Endocannabinoid System (eCS): Indo or Endo?


It should be noted that the bodies of all mammals contain the Endocannabinoid System (ECS). It is embedded in our DNA and the ECS is linked to every other system in our bodies. Such as our nervous, digestive, and respiratory systems for example.

Cannabinoids like the psychoactive THC (Tetrahydrocannabinol) responsible for the “high” when you consume cannabis, CBD (Cannabidiol) the more widely accepted cannabinoid due to its clinically proven health benefits from relieving anxiety, improving sleep, to reducing blood pressure, and CBN (Cannabinol) the mildly psychoactive cannabinoid responsible for giving you that sleepy or tired sensation often felt after the consumption of cannabis.
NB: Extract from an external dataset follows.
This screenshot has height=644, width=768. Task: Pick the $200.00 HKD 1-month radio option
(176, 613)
These cannabinoids have natural receptors in our body CB-1 & CB-2 which comprise the endocannabinoid system. So, think of these receptors as keyholes throughout our bodies waiting to be unlocked. After cannabis is consumed imagine millions of little keys navigating through that person’s body in search of these “keyholes”. Once they’ve reached their destination, they turn and unlock chemical releases into the body.
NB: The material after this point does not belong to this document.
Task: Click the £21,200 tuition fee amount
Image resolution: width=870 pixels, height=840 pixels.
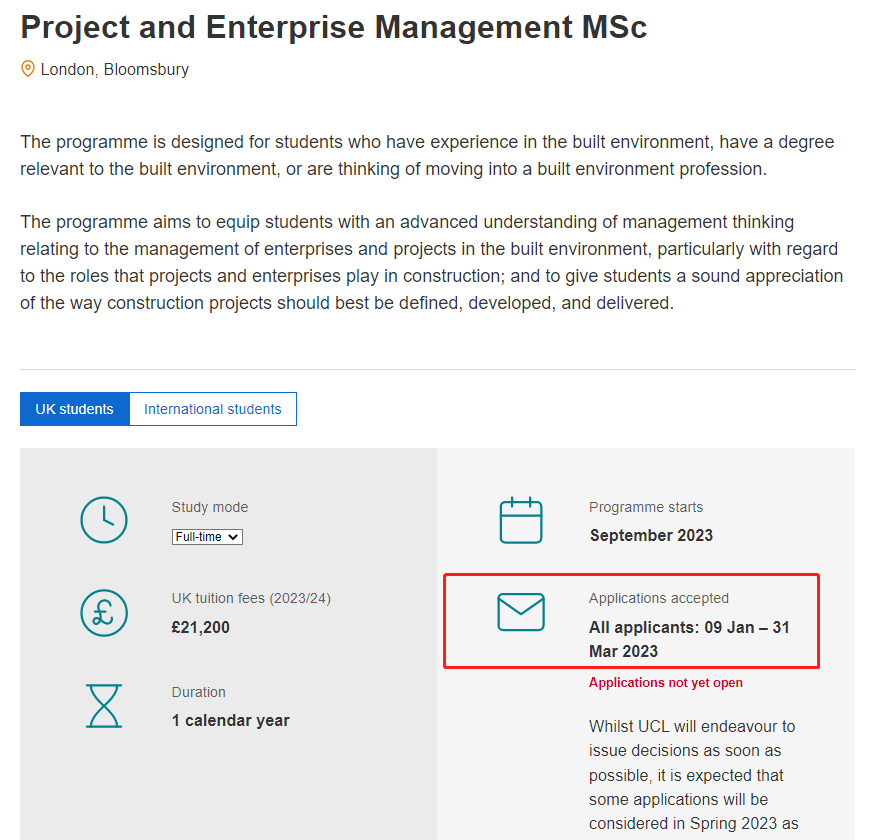Action: point(201,628)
Once you start to understand cannabis from a molecular level it is easier to pinpoint and target specific ailments to nurture. Pairing different cannabinoids with certain terpenes you get different chemical compounds that alleviate different areas of concern. Look at humulenes-abundant in hops, sage, ginger and ginseng-common terpenes boasting a subtle earthy or musky aroma with spicy undertones. Widely known for being an appetite suppressant and it’s anti-inflammatory properties. Research suggests anti-cancer potential may even be increased with the presence of both terpenes humulene and caryophyllene.

What are Terpenes?

Terpenes are organic compounds found in plants to include but not limited to fruits & vegetables such as lemons (limonene) or bell peppers (carlene). They represent volatile aromatic molecules, which give plants their unique aroma and are constituents of the essential oils in many plants and flowers. So take Caryophyllene, the primary terp that contributes to the spiciness of black pepper (also found in cloves, hops, rosemary, & basil), for example, it’s gastroprotective and possesses anti-inflammatory agents. So, for example, a CBD product enriched with Caryophyllene will most likely help combat any disease of the stomach such as Irritable Bowel Syndrome & Gastroparesis as well as inflammation such as swelling of the joints. 

What’s so important about understanding the ECS is; it goes without saying, scientifically cannabis can’t be as bad as recent popular opinions would lead you to believe. What was once known as “Devil’s Lettuce” is looking more like “Angel’s Lettuce”. The presence of an endo•cannabinoid system further suggests cannabinoids, which comprise cannabis, are meant for us. Which brings up another question; Why was cannabis ever viewed as something bad?